A few days ago, I was presenting at a live webinar on the importance of safe release automation for financial service enterprises. Towards the end of the webinar, I simulated a case of configuration drift in production due to a manual hotfix.
The idea was to demonstrate how DBmaestro would prevent me from pushing through the changes and overriding the hotfix.
According to my demo scenario I was supposed to manually undo the change, and then push the automated update forward successfully.
This is where I started running into problems. Because I had done this part manually, I failed to fully revert my changes. So, when I selected to run my automated pre-deployment validation, DBmaestro prevented me from going down that path. It prevented me from deploying over the drifted configuration, which in a real-world scenario, could potentially cause a costly downtime.
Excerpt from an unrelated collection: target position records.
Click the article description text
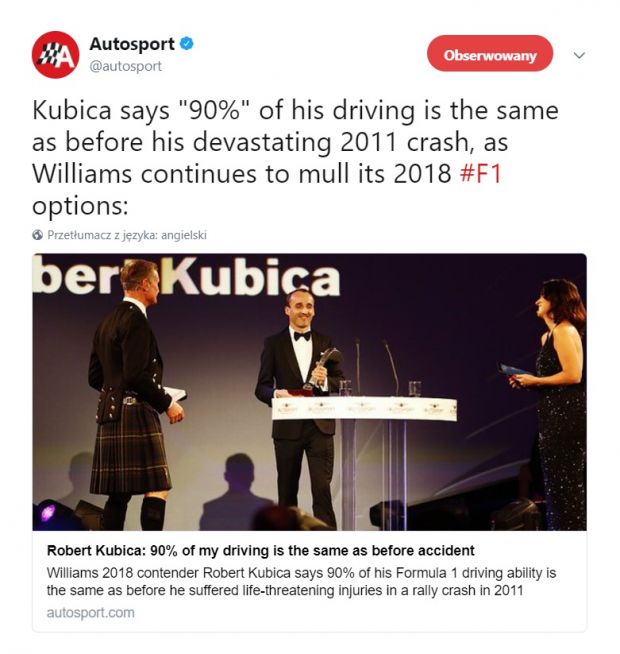This screenshot has height=654, width=620. pos(301,582)

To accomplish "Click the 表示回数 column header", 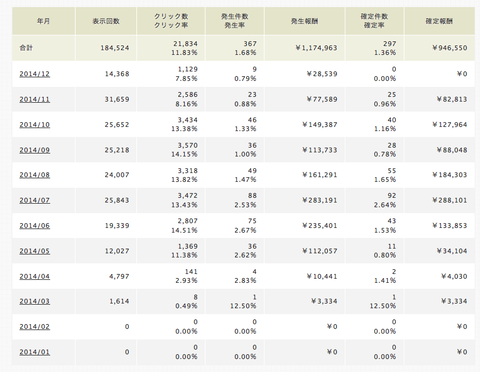I will [106, 21].
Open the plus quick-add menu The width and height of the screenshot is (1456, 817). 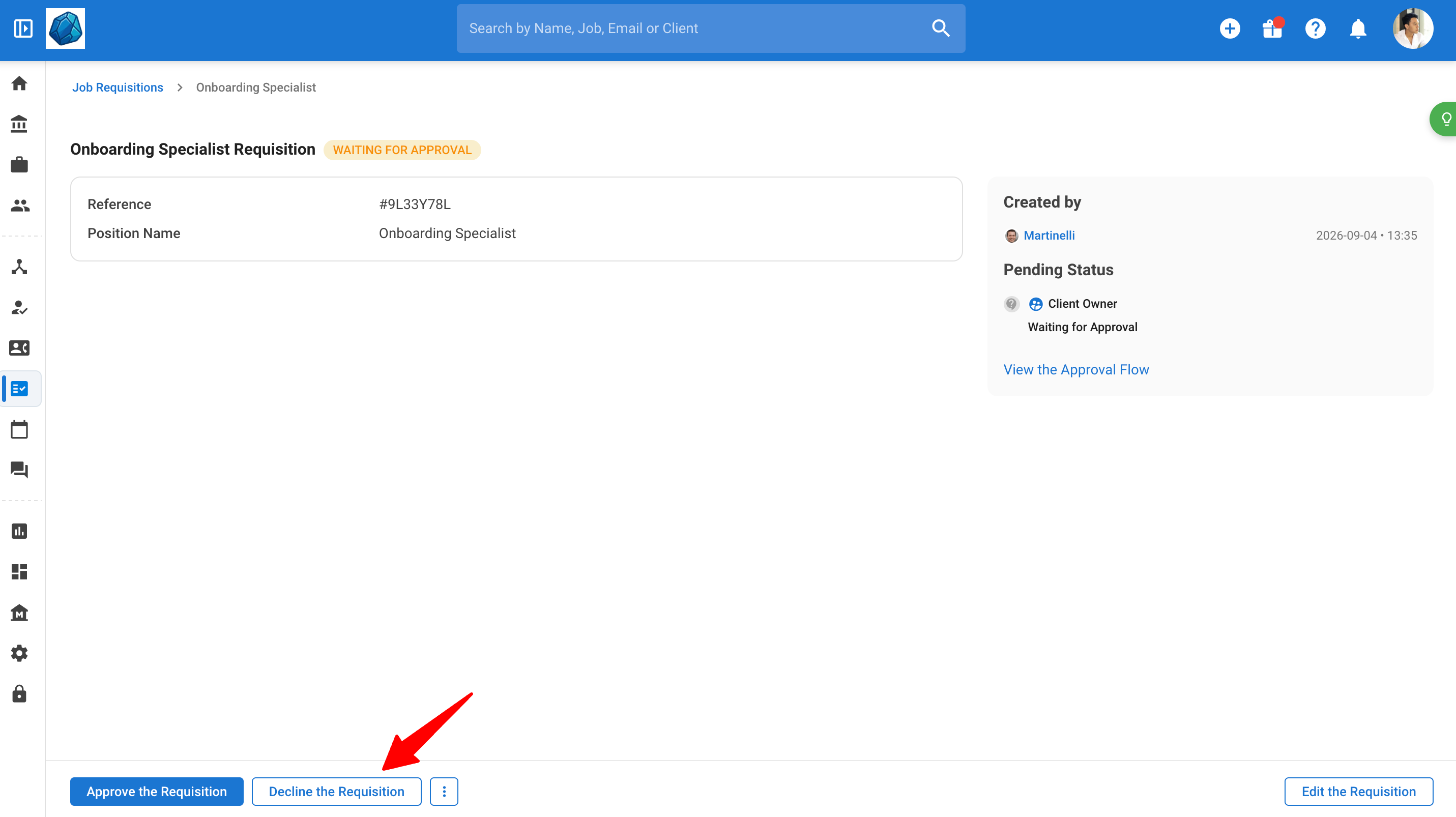click(1230, 28)
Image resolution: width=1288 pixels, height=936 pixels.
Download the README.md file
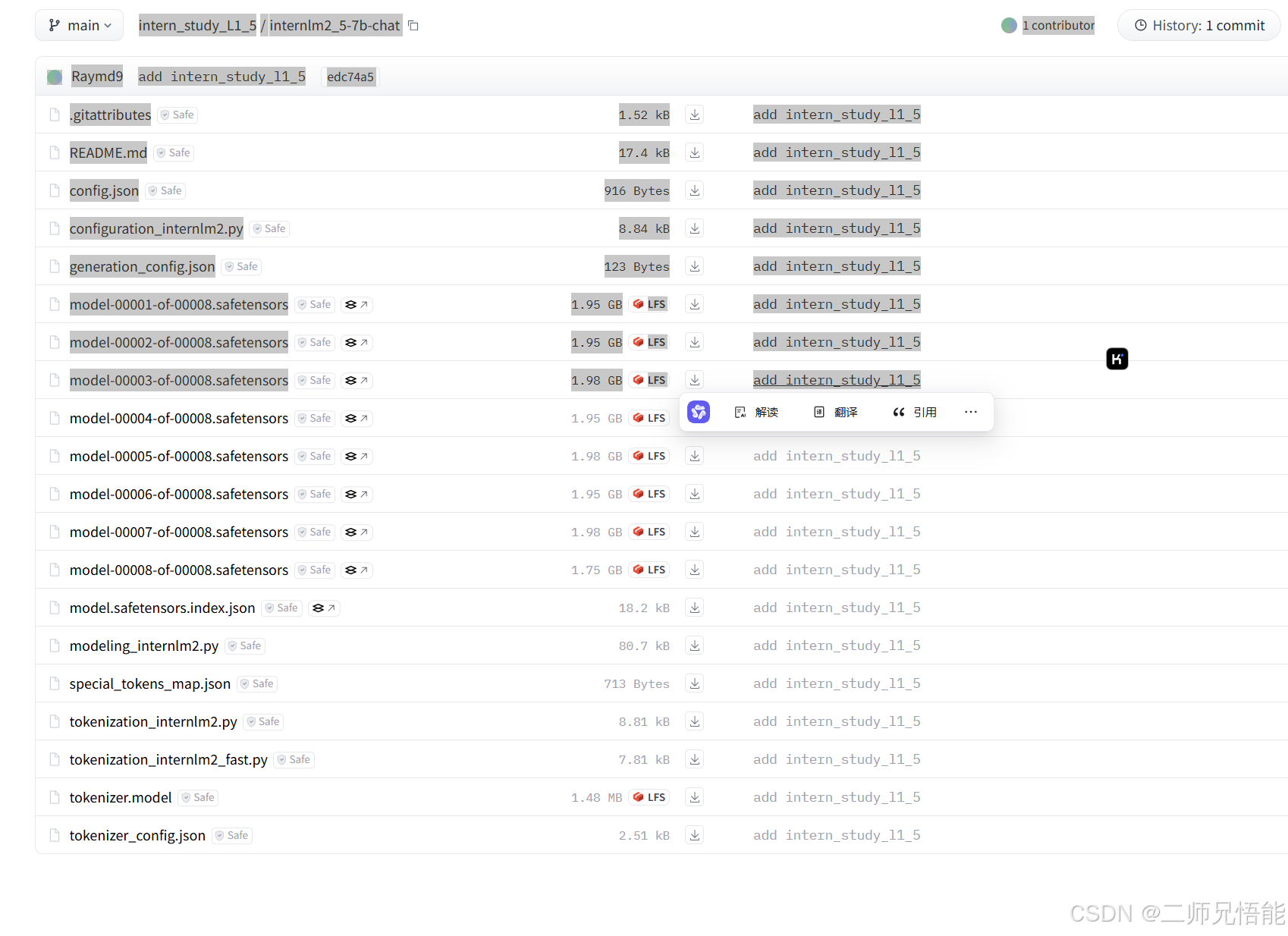pos(693,152)
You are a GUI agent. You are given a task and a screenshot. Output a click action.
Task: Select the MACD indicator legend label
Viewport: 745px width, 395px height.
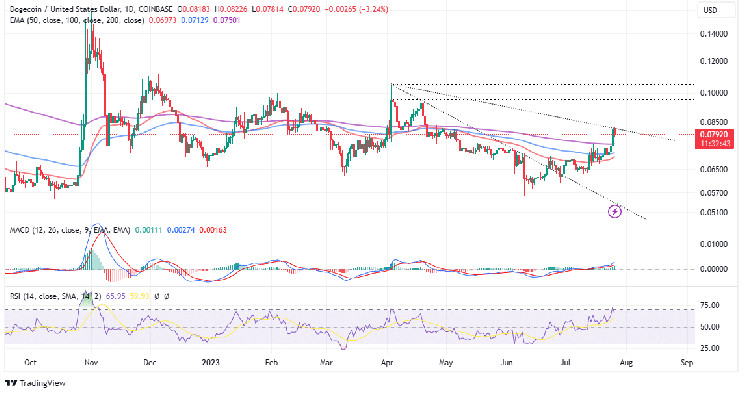tap(70, 230)
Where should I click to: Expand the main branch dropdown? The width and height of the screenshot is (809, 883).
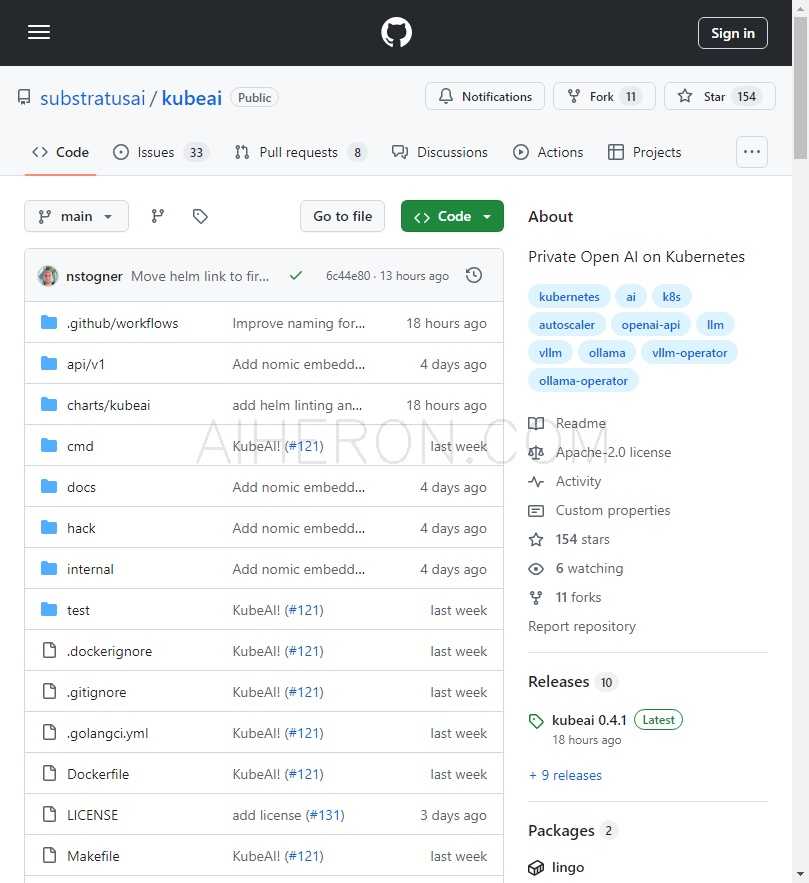coord(76,216)
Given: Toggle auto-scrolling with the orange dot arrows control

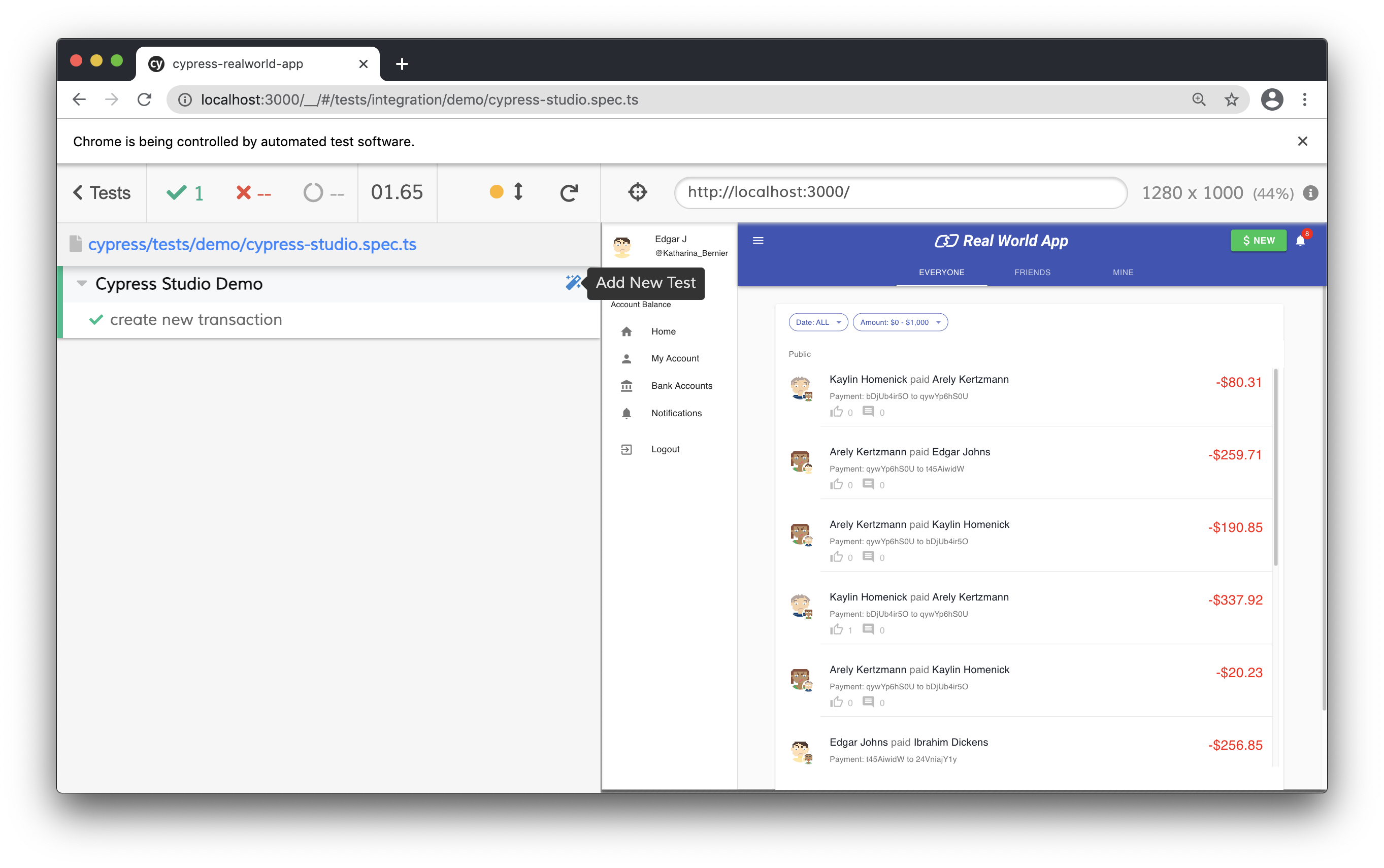Looking at the screenshot, I should click(x=506, y=192).
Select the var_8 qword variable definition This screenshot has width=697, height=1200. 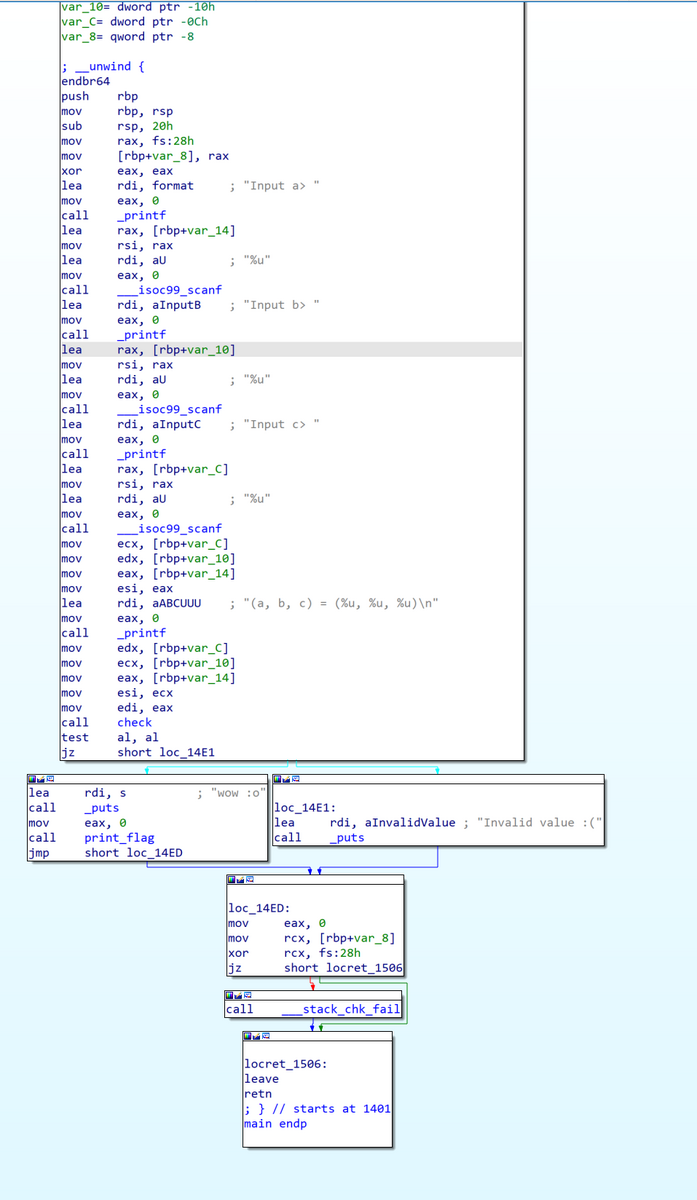click(128, 36)
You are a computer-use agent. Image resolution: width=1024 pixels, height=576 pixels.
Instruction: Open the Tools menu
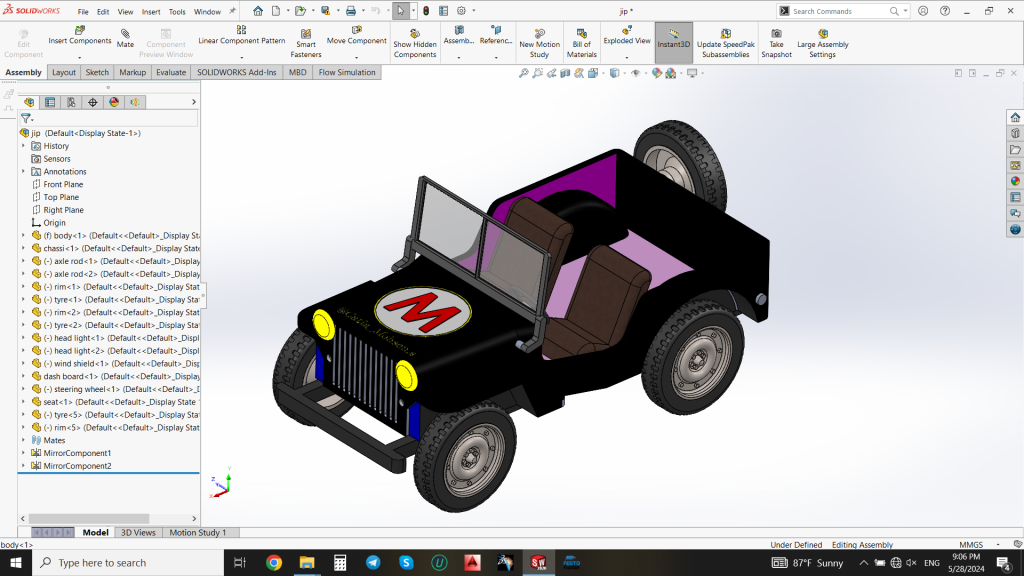177,12
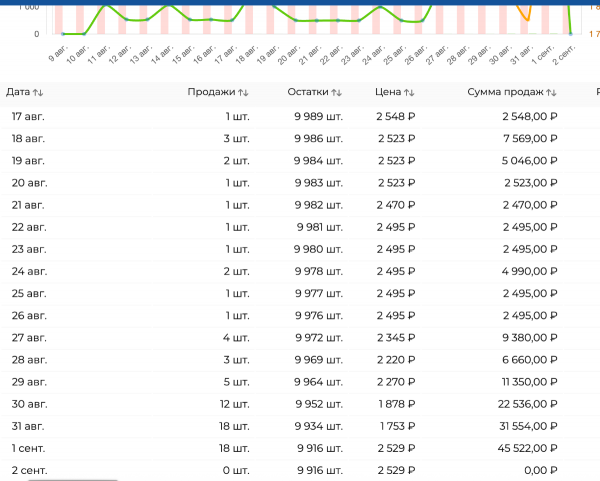The height and width of the screenshot is (481, 600).
Task: Click the 0,00 ₽ sum for 2 сент.
Action: (537, 469)
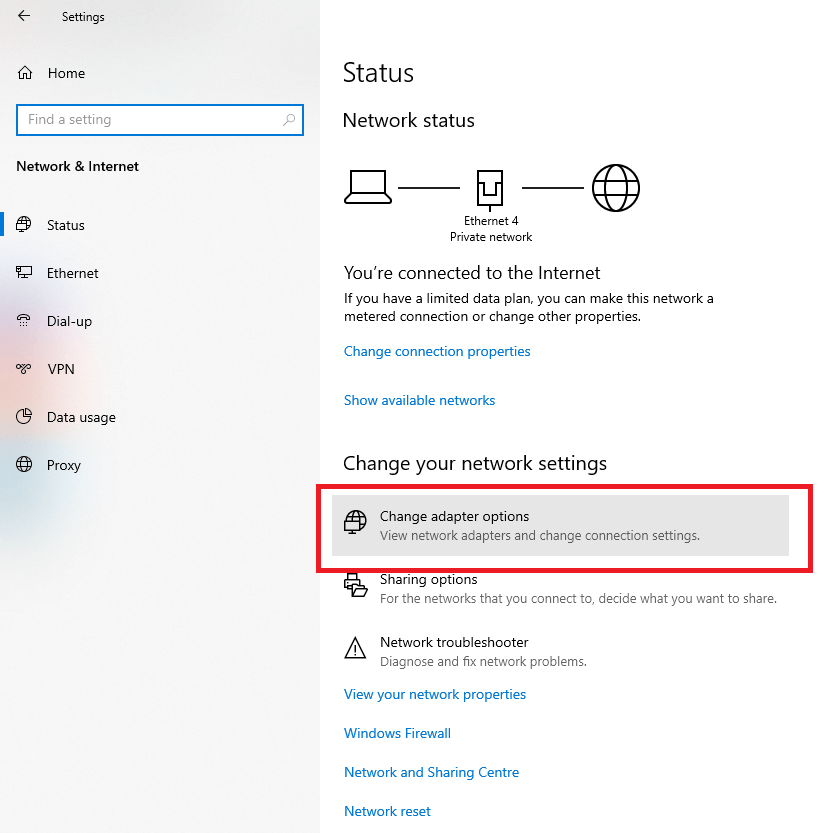Click the search magnifier icon
838x833 pixels.
[289, 120]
Because this was all happening in a live webinar with 150 people watching, I didn’t realize all this at the time. All I saw was that glaring red light and felt the urgency to keep things moving. Under this pressure, I moved on to demonstrate the next scenario and did not deploy to production.
After the webinar ended and I had some breathing room, I went back and looked at the warning messages and the audit trail we had logged. It was then that I realized the mistake was all mine.
When I tried to revert the change, I had introduced into production I had only reverted part of it – the comment, but I failed to continue and revert the missing columns. Hence, I had not reverted to the correct configuration. For that reason, DBmaestro kept failing.
To me, there are a number of lessons here. Conducting a webinar in front of a large, live audience is comparable to working under the pressure of deploying changes to a large and critical database. I had played out this scenario dozens of times, but under these circumstances, I made a mistake. We are all humans and we can all make mistakes when doing something manually.
The way it turned out, the demo gods forced me to show live and in real-time, how downtime happens, and how automation and the correct database change control tool can prevent it.
It ended being a fantastic way to demonstrate the entire point of the webinar: when working manually, mistakes are unpreventable.
So how do we prevent downtime? We automate, we validate configuration, we enforce policy, we enforce security roles, and we audit.
In the scenario played out in this webinar, damage to production was prevented.